Previous research on urban handgun carrying identified only four carrying trajectories. Trajectories in urban research have a “bell-shaped” curve and peak at age 21, but rural trajectories in this study did not peak through age 26, the highest age the researchers examined.
“Handgun carrying increased among young adults who grew up in rural areas to 8.9% at 23 years of age and 10.9% at 26 years of age, while it remained between 4% and 6% among urban young adults through 30 years of age,” the study authors wrote.
This difference could signal a need for different ways of intervening in rural areas, the authors said.
“Given the early age of handgun carrying initiation in rural areas for most trajectories, programs established for educational and youth-serving organizational settings to educate adolescents about firearms, firearm violence, and how to resolve conflicts without firearms may be suitable for rural areas, especially if those programs connect to the firearm culture of that community,” the authors wrote, noting that “almost all” current intervention programs focus on crime, which may not apply in rural settings.

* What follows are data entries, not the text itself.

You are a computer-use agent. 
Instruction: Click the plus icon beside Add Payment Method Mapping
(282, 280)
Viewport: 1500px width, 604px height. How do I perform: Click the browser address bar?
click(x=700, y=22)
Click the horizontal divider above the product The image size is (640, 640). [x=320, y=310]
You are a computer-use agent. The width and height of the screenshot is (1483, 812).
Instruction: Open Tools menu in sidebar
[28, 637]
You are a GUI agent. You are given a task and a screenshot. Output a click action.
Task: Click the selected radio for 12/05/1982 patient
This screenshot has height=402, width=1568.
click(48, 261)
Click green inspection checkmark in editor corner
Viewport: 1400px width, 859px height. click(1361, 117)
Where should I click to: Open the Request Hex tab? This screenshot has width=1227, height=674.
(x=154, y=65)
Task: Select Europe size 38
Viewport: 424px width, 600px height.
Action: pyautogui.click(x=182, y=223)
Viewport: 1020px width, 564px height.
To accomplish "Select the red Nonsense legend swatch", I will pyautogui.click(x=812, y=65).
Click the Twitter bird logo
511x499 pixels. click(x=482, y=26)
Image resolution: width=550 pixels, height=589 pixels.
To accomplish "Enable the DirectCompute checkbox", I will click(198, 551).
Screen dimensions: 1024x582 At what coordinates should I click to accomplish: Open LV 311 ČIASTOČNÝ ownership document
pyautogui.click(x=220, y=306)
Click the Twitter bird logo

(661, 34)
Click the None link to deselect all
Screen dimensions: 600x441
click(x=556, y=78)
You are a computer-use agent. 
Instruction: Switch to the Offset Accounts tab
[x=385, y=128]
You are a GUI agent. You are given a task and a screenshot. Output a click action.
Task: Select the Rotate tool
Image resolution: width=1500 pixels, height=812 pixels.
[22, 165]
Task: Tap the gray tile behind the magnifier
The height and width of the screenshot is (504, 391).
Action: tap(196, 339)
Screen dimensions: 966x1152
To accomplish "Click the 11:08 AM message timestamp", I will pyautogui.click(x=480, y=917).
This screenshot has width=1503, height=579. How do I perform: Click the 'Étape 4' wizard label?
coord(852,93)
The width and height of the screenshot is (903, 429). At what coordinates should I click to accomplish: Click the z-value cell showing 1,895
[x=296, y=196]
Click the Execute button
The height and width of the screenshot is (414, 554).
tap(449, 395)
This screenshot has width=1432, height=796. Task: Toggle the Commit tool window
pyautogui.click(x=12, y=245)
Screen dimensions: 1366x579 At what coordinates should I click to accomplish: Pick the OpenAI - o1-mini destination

Other researchers say enforcement is the answer
” ‘Promoting handgun safety’ by educating rural children is of limited value, especially given that the predominant gun problem for adolescents in rural areas is suicide,” Philip Cook and Susan Parker wrote.
Cook and Parker argued for the enforcement of existing regulations, including those banning the sale of handguns to anyone under 21, banning the possession of handguns by those under 18 and focusing intervention efforts on parents.
The study’s authors “focus their recommendations on programs to teach gun safety to youths, although there is little evidence that training or educational programs are effective in reducing risky behavior,” Cook and Parker wrote.
“Any comprehensive campaign to reduce youth suicide should include measures to persuade, facilitate, or incentivize parents to maintain control over guns in the household.”